Одно из действующих лиц «Барнаби» заслуживает внимания своей оригинальностью: это ворон Грип, постоянный спутник дурачка Барнаби. Диккенс говорит, что списал его со своего собственного ворона, но портрет, во всяком случае, сильно приукрашен, так как Грип является настоящим мудрецом. Диккенс, любивший вообще всех домашних животных, питал какое-то странное пристрастие к этой породе птиц. В его доме на Девонширской террасе жил и воспитывался один ворон за другим, и в его переписке мы находим трагикомическое описание кончины одного из этих любимцев.

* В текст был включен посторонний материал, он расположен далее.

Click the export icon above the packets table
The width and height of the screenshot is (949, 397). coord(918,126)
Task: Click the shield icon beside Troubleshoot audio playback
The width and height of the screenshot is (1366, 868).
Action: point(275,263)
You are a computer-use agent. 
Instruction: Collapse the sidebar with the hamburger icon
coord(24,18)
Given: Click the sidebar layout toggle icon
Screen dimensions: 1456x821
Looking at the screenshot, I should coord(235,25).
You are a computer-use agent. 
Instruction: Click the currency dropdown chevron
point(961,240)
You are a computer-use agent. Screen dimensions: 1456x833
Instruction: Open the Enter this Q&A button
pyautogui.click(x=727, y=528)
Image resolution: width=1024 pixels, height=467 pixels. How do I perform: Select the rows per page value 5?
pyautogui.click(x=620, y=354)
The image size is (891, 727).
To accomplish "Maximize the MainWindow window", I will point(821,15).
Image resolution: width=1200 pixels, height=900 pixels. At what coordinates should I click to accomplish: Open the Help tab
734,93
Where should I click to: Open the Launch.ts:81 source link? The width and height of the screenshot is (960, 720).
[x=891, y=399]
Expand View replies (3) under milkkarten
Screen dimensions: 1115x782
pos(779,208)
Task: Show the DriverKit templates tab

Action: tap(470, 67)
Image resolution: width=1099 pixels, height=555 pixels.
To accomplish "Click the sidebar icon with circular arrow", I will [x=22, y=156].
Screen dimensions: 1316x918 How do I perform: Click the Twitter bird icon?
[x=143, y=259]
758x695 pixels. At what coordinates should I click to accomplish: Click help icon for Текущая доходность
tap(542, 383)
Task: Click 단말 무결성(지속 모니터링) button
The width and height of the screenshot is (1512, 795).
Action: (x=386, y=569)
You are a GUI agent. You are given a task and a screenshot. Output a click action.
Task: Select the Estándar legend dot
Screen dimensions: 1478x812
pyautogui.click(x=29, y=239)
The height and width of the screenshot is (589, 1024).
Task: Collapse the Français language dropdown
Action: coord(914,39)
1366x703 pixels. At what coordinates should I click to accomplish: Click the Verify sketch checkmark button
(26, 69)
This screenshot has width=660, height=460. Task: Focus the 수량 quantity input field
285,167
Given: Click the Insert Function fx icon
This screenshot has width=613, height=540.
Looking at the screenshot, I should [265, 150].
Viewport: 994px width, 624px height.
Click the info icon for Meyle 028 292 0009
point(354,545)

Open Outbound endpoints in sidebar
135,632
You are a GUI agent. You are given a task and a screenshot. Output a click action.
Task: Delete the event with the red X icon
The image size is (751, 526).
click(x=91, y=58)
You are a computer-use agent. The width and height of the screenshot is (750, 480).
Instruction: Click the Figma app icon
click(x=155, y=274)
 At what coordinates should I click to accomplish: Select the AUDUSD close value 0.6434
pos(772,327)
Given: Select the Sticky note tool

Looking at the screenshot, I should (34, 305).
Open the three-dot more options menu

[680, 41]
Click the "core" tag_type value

«Я должен сообщить Вам грустную, потрясающую новость, — писал он, — мы лишились нашего Ворона. Он скончался сегодня, в начале первого. Он хворал несколько дней, но я не придавал этому серьезного значения, думая, что все это следствие того большого куска белой краски, который он съел летом. Вчера вечером ему стало настолько худо, что я послал нарочного за его врачом, который поспешил приехать и прописал ему прием касторового масла. Под влиянием лекарства больной оправился настолько, что в восемь часов в состоянии был укусить Топпинга (грума). Ночь он провел спокойно, утром чувствовал себя с виду хорошо; принял по предписанию доктора еще порцию лекарства и с удовольствием покушал горячей каши. Около одиннадцати часов ему опять стало так дурно, что мы обвязали молоток у дверей конюшни. В половине двенадцатого он заговорил сам с собой о лошади и о семействе Топпинга и произнес несколько непонятных слов, вероятно, относившихся или к его близкому концу, или к оставляемому им имуществу; имущество это состоит из мелких монет, которые он зарывал в разных частях сада. Когда часы пробили двенадцать, ворон заволновался, прошелся раза два-три по конюшне, пытался каркнуть, зашатался, вскрикнул: „Голля, старуха!“ и — скончался. Во все время болезни он выказывал удивительное спокойствие, терпение и самообладание. Мне очень жаль, что я не предвидел близкого конца его и не выслушал его последних распоряжений. Кетти (миссис Диккенс) здорова, но, как Вы можете себе представить, очень огорчена. Дети, напротив, радуются: он, видите ли, щипал их за ноги, — но ведь это делалось в шутку!»